■ WHAT YOU ARE ASKED TO DO
Tally the lines in the records below that contain the string "should", with case counting, and reply with only the number.

*** Opening of DATA SUPPLIED ***

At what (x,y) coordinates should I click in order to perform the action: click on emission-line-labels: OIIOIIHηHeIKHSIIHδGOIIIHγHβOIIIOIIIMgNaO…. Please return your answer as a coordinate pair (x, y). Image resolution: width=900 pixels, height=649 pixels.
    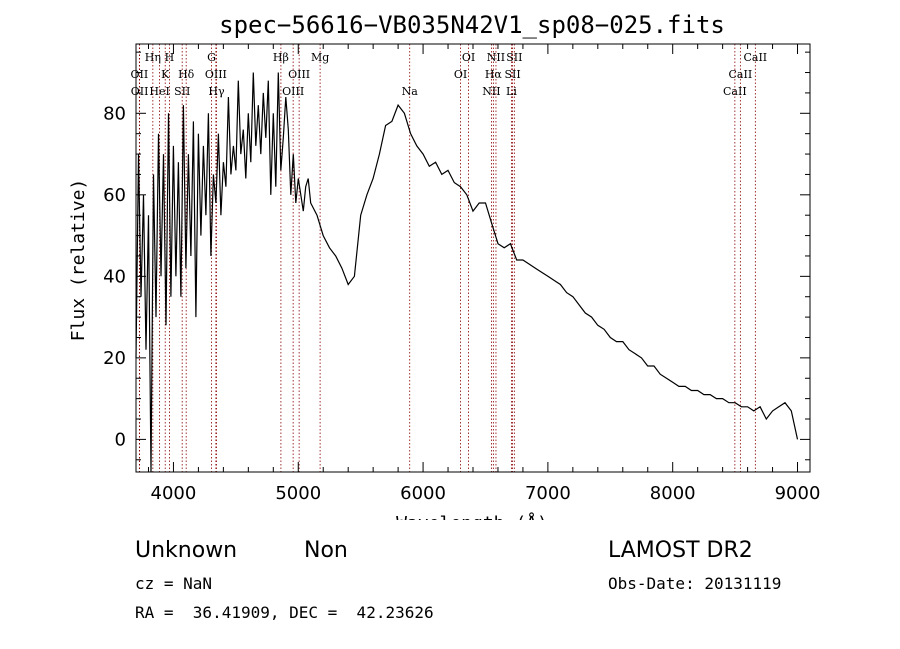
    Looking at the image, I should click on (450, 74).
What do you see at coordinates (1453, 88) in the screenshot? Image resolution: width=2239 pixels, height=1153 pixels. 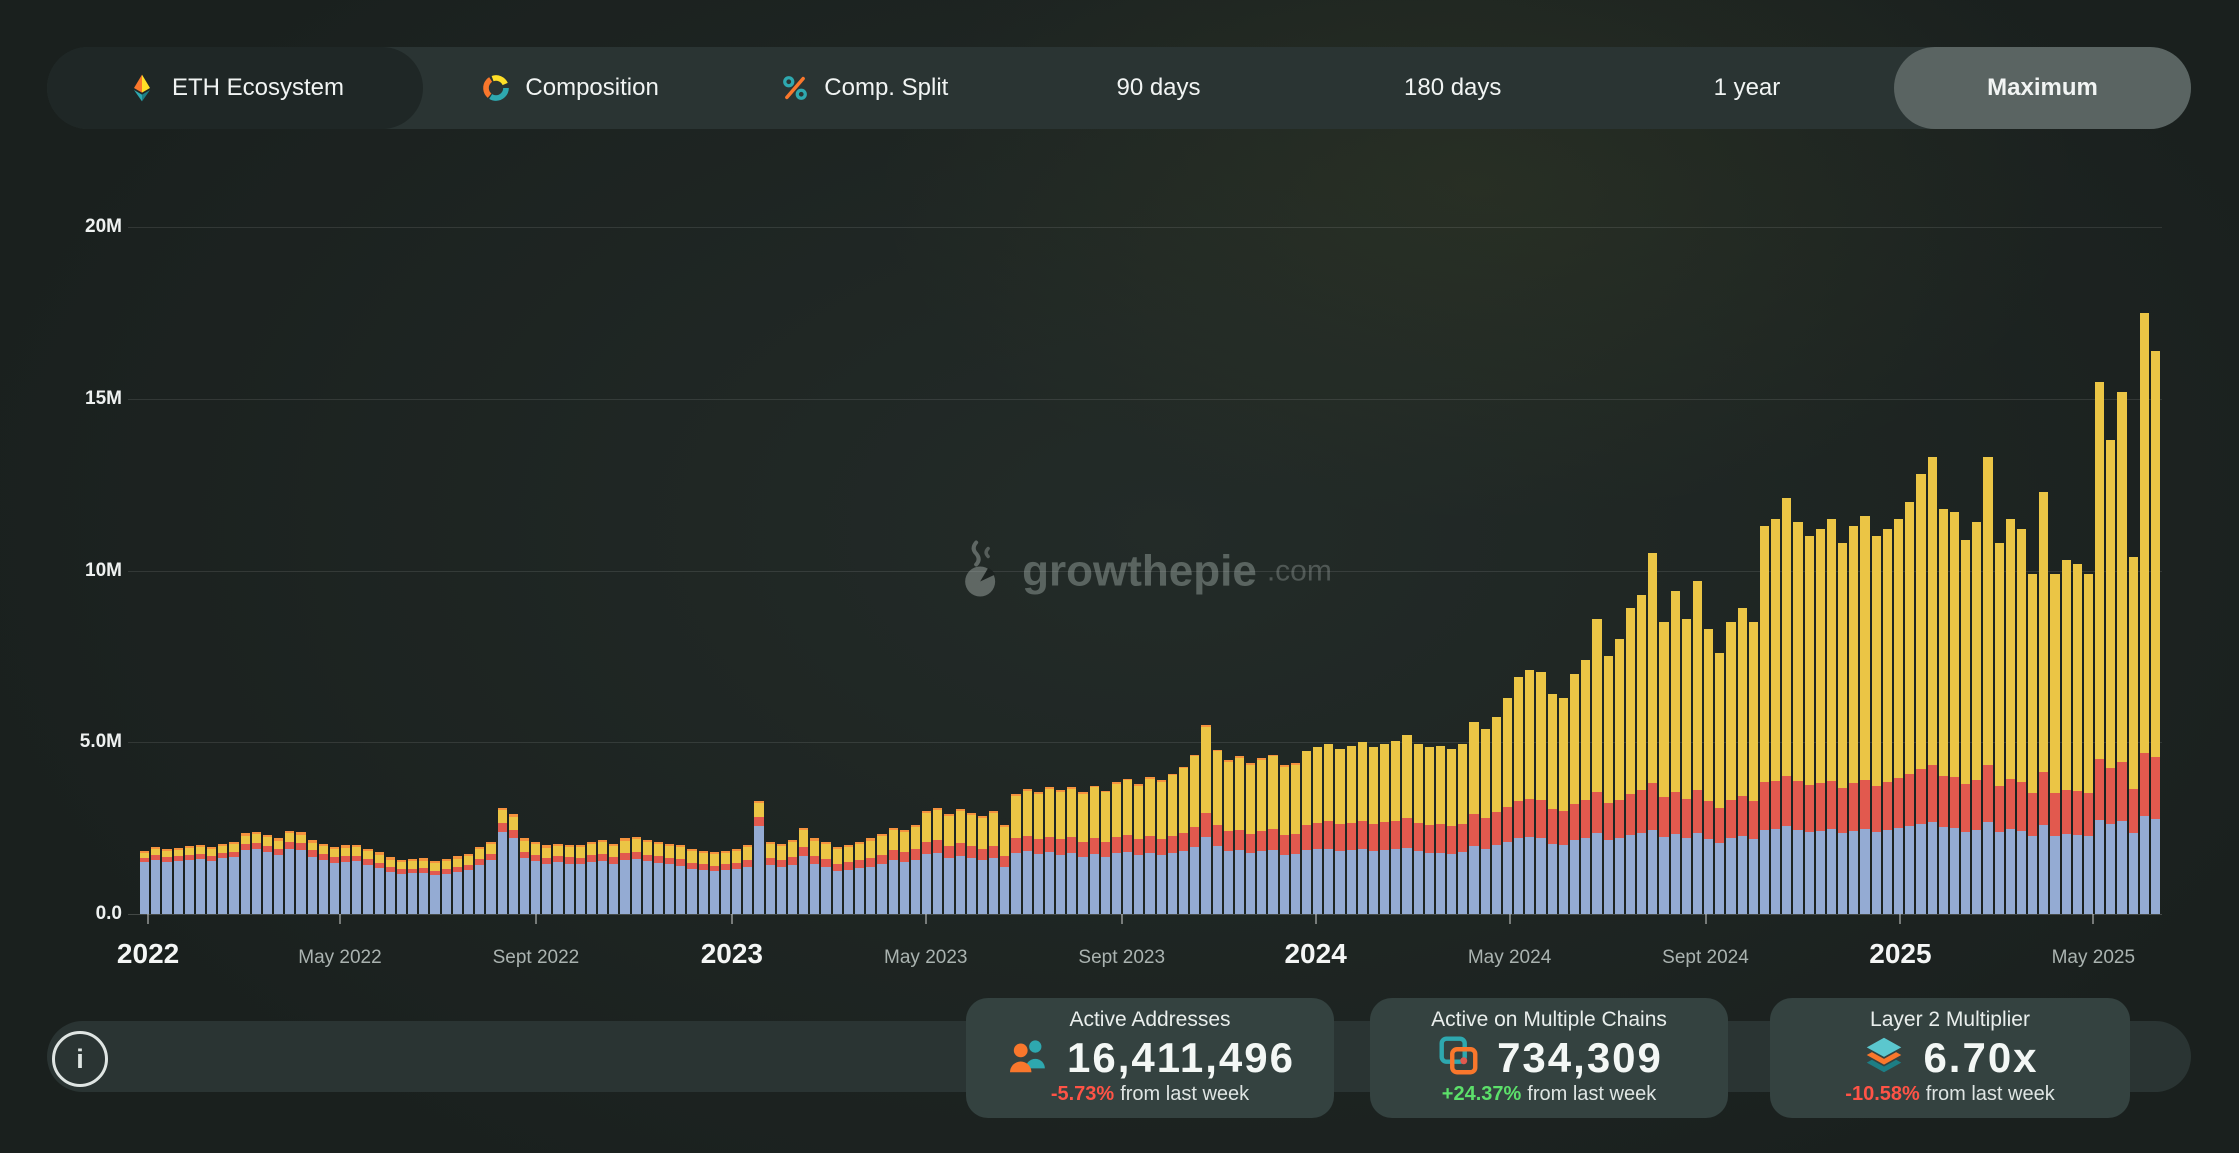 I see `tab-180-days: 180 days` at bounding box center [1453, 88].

*** Close of DATA SUPPLIED ***
*** Opening of DATA SUPPLIED ***

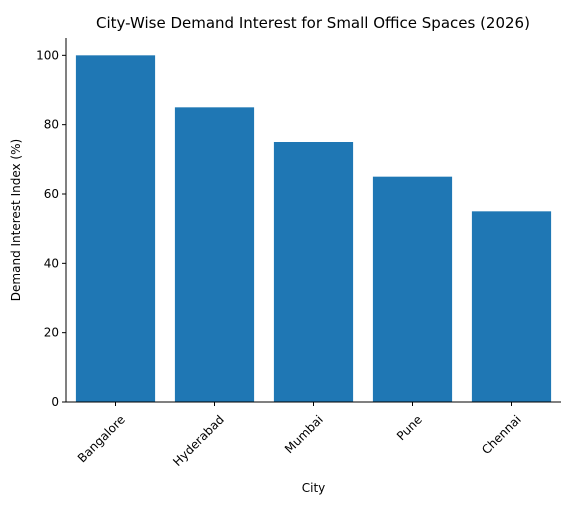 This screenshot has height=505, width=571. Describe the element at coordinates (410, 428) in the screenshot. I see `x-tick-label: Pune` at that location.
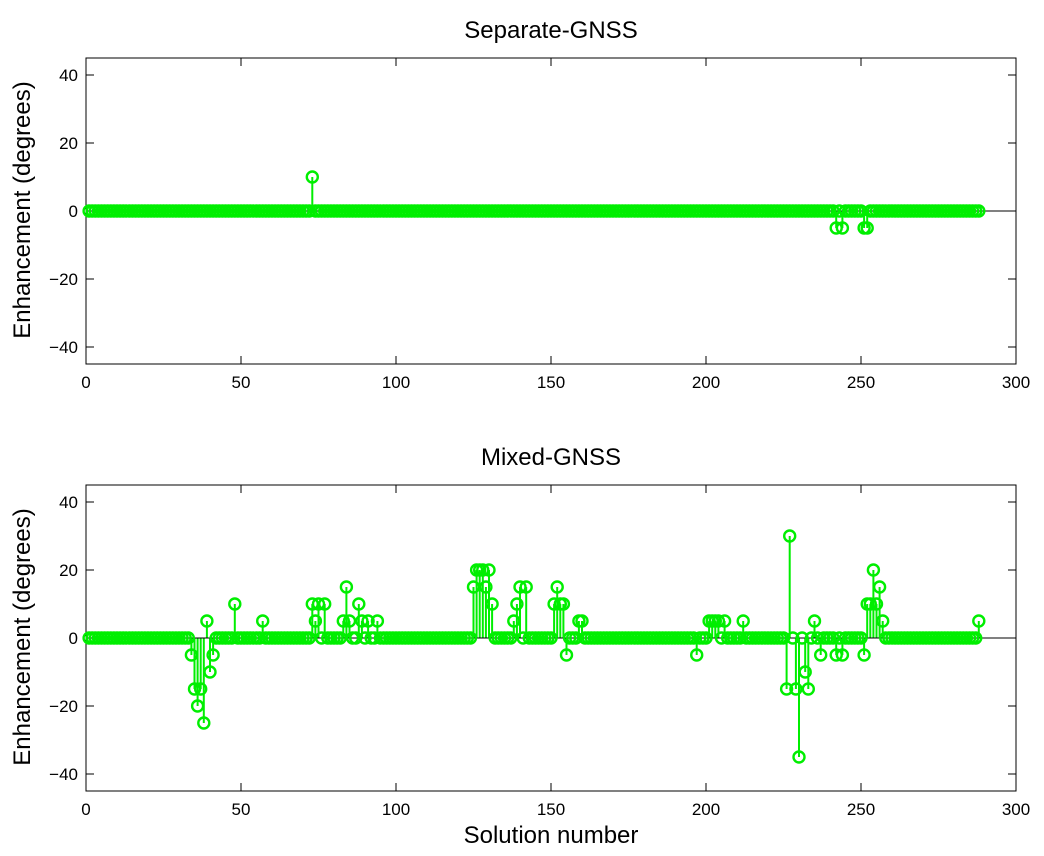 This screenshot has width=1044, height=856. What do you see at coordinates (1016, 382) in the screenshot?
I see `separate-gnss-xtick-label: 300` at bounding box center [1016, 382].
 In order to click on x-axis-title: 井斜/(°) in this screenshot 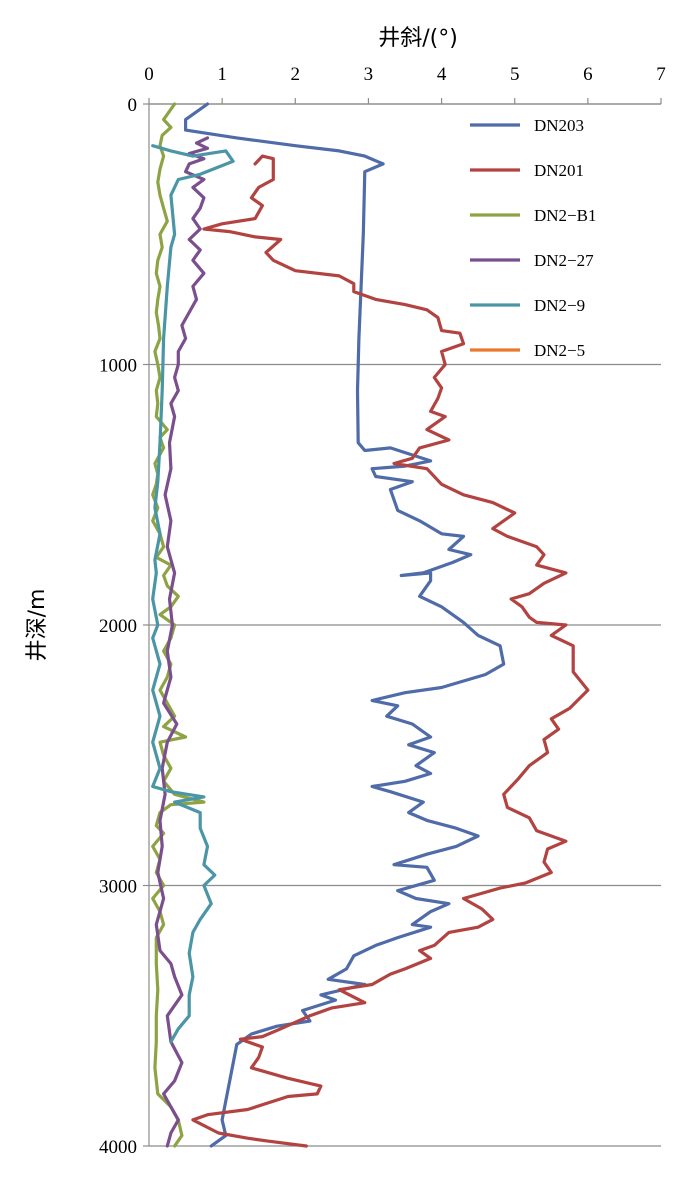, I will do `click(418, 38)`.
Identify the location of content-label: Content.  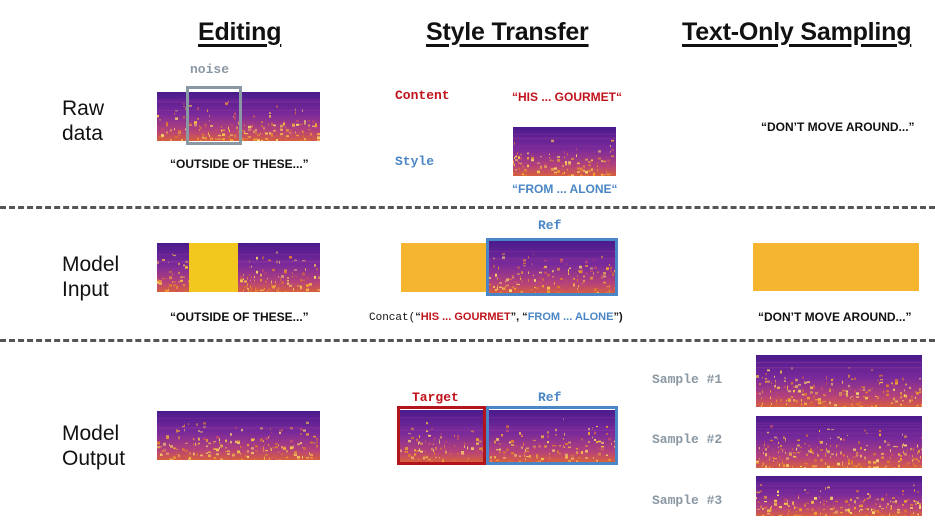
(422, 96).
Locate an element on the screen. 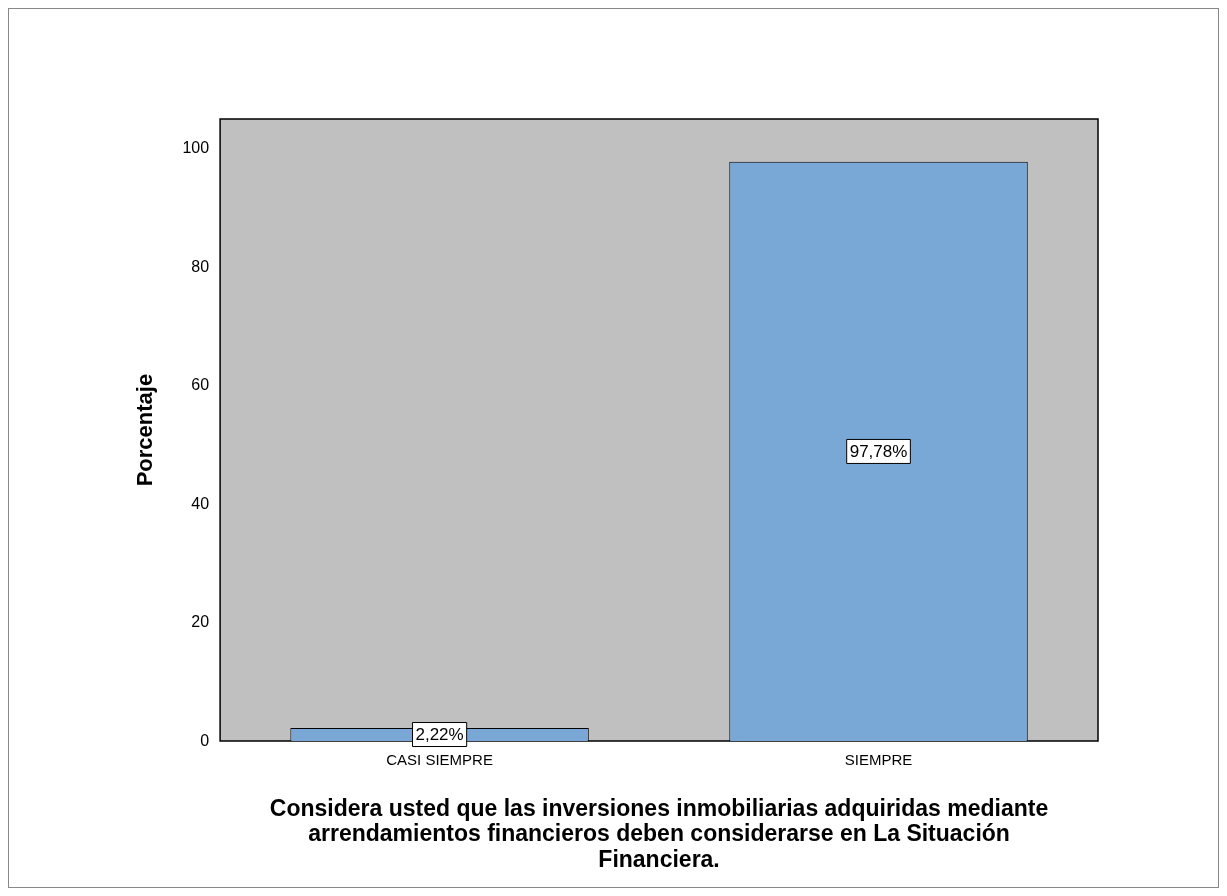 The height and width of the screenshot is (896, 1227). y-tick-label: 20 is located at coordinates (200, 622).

*** Close of DATA SUPPLIED ***
*** Opening of DATA SUPPLIED ***

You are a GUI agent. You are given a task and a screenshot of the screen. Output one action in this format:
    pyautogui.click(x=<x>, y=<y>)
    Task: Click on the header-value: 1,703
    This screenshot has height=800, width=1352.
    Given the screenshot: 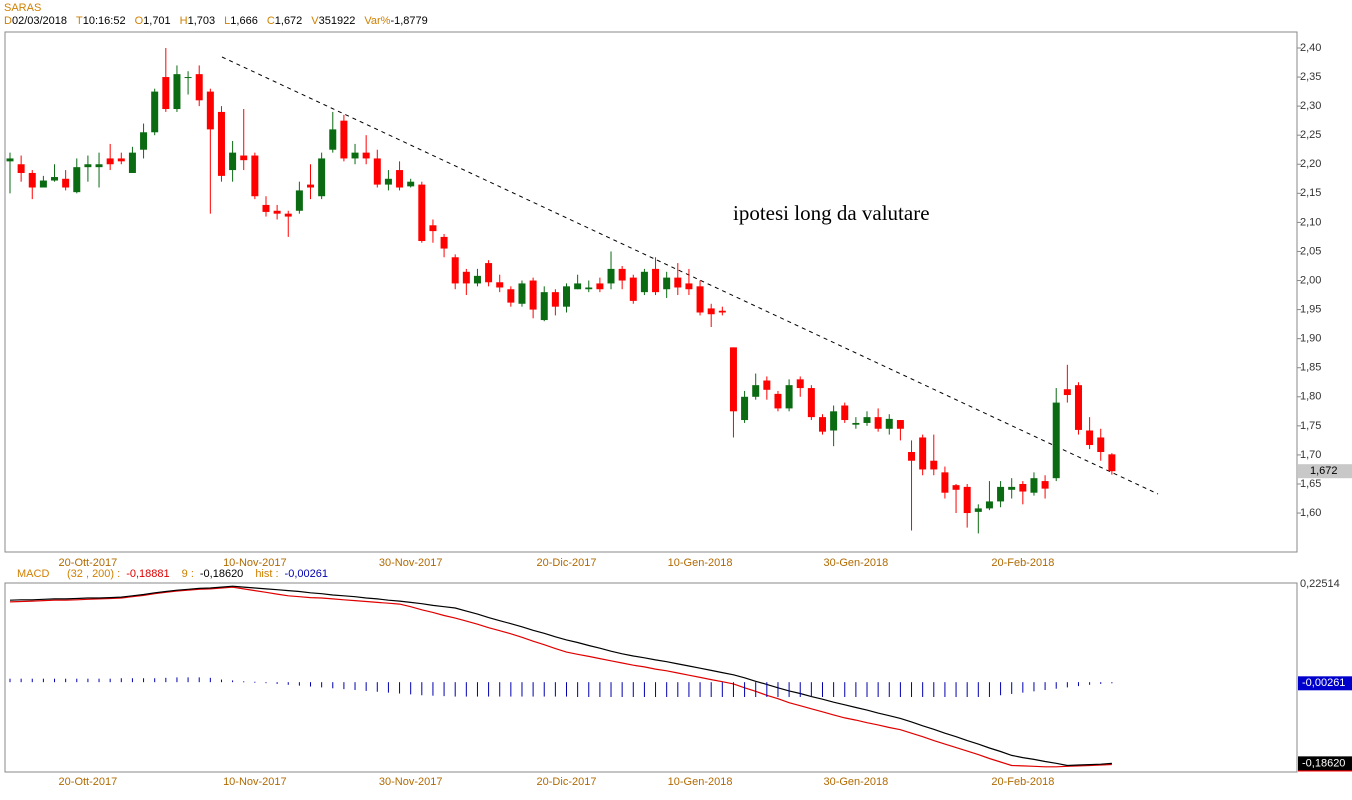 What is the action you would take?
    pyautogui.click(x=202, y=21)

*** Close of DATA SUPPLIED ***

■ RESULT BELOW
2